======== Information provided

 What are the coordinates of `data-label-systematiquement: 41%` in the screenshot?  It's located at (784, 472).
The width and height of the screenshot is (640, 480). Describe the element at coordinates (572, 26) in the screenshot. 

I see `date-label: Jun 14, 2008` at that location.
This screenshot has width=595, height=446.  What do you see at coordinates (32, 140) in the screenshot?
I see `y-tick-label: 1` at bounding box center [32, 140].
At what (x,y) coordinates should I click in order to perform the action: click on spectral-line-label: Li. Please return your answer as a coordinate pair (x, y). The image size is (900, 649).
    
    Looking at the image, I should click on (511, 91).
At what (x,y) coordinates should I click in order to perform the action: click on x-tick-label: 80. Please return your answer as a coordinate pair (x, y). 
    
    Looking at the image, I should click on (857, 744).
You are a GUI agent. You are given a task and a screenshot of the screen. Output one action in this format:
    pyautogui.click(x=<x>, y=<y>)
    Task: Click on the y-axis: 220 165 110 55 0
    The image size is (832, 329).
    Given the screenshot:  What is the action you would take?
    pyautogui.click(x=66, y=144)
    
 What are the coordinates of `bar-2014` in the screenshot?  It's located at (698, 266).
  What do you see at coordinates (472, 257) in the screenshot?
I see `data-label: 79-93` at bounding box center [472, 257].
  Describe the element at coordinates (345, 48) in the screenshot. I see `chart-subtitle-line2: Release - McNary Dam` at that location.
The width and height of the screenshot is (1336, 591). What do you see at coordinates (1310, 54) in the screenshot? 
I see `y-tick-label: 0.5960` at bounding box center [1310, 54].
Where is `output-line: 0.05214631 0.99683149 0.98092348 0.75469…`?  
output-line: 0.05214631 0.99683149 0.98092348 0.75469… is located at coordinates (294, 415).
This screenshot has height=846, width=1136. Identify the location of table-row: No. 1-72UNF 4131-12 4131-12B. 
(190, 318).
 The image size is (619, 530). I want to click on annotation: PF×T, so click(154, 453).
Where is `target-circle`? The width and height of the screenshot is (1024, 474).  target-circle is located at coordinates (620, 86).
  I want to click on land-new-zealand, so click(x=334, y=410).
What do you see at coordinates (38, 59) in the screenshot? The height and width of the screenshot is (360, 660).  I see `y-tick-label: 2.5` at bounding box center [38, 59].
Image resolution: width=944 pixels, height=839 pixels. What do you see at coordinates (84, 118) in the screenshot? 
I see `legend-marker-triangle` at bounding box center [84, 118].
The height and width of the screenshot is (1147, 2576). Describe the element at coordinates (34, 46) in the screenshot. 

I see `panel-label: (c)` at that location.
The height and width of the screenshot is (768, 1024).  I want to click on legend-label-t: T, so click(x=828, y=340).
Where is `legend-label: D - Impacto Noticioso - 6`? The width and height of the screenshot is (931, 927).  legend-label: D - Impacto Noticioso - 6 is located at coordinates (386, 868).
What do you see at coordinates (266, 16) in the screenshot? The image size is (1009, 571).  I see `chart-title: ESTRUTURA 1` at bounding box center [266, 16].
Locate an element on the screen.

================

Copy out every line in the entries above that contains the string "tick".

__Exercise output__:
I see `y-tick-label: 1` at bounding box center [32, 140].
At what (x,y) coordinates should I click in order to perform the action: click on x-tick-label: 80. Please return your answer as a coordinate pair (x, y). 
I see `y-tick-label: 0.5960` at bounding box center [1310, 54].
What do you see at coordinates (38, 59) in the screenshot? The height and width of the screenshot is (360, 660).  I see `y-tick-label: 2.5` at bounding box center [38, 59].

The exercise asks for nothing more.